She snorts. “I do not. I always exhale on a backstab, yes, but that just helps focus the strike. Basic combat dynamics.”

He keeps moving forward as the cave walls open up around them. “Well, yeah, I know that. But seriously, you actually laugh. It’s kind of creepy.”

“I _don’t_ -”

( _Yes, you do. You definitely do._ Lana grins. _I’ve heard it myself._

 _I know that now- Theron took a holo of me training the next day and played it back for me. Vector told me later he’d always assumed I was doing it on purpose.)_  

She stops, the odd feeling intensifying. So far everything they’ve passed through has been natural, hollows and passages worn into the stone by years of slow erosion, but the chamber ahead of them’s massive, all square corners and round columns and a domed ceiling arching high above their heads. Someone built this place.
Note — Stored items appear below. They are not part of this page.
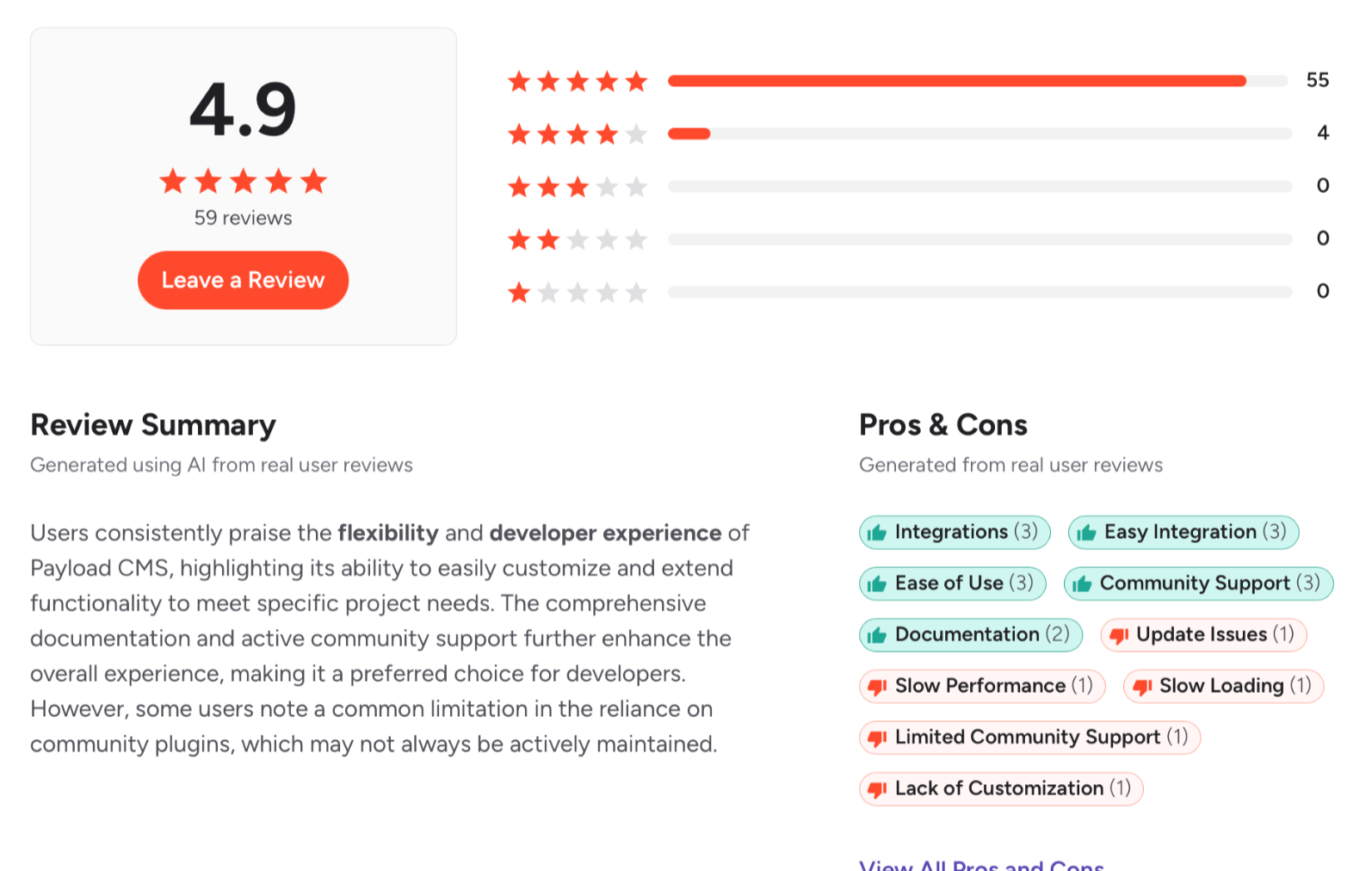
Task: Click the five-star row of stars
Action: 578,82
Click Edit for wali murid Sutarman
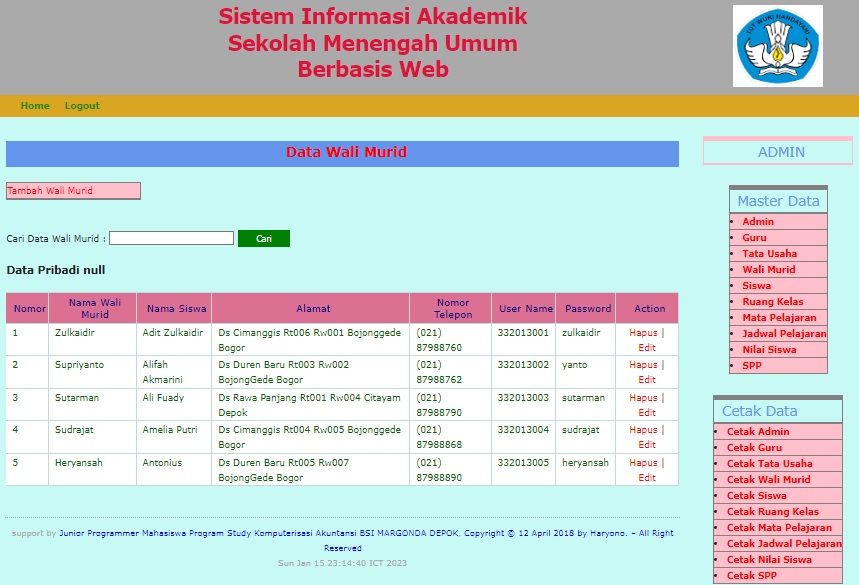859x585 pixels. pyautogui.click(x=647, y=412)
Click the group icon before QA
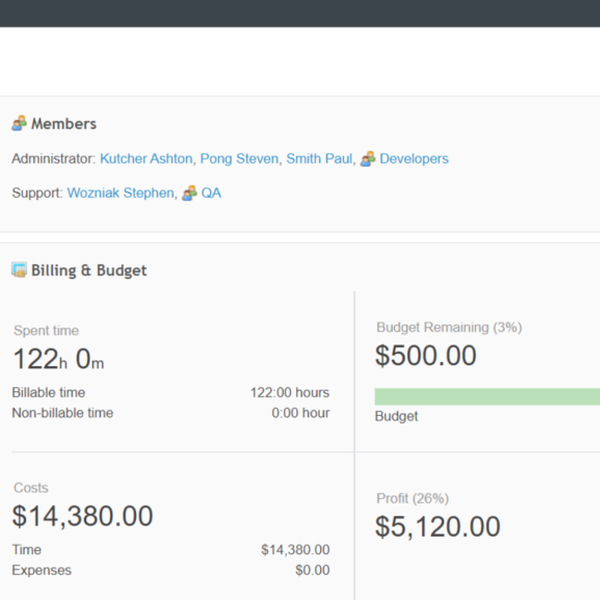 pyautogui.click(x=189, y=193)
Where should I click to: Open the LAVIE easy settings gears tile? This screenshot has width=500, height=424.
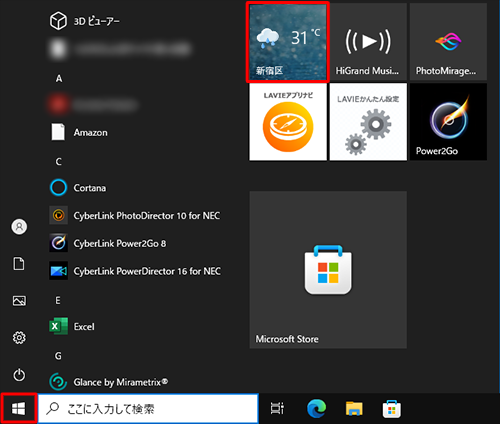point(368,122)
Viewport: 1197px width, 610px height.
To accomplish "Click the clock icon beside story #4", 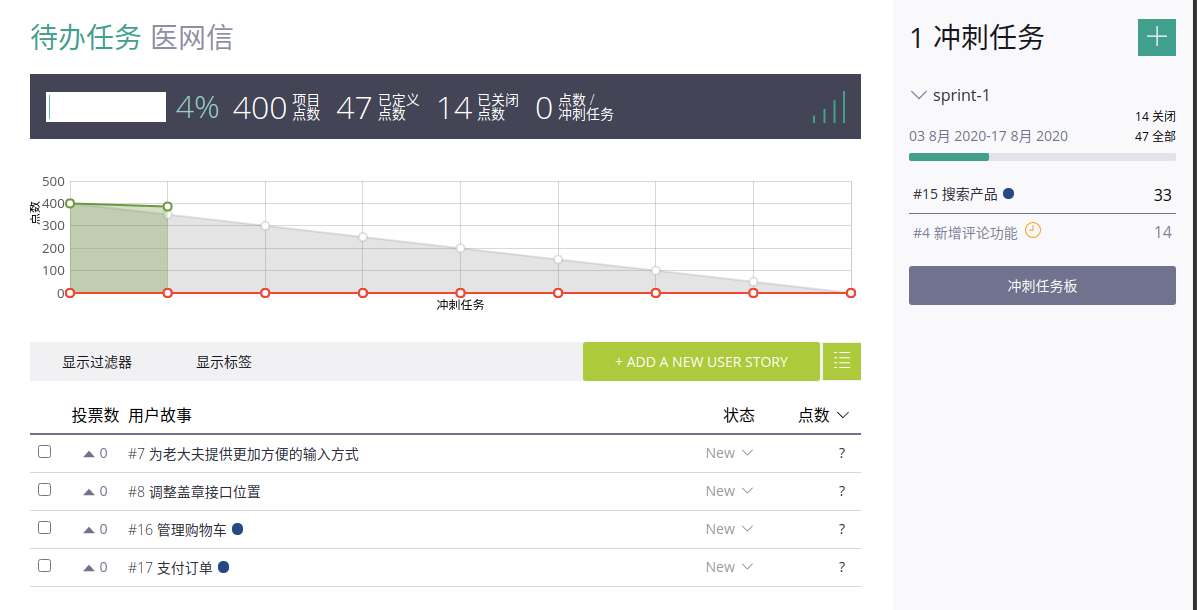I will coord(1033,230).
Someone built this place a long, long time ago.  

Theron’s stopped, too, standing beside her and looking around, studying the carvings chiseled into the walls. “I think we found it.”

“I think you’re right.” She traces the letters with a fingertip. “This is Sith. Old Sith. It reminds me of the ruined temple on Dromund Kaas- the little I’ve seen of it, at least. Why didn’t Lana come with us? This sort of thing’d be right in her wheelhouse.”

“They’re all scared,” he says, “of this place. They won’t admit it to our faces, but they are.”

“So how do you know they're scared, then?”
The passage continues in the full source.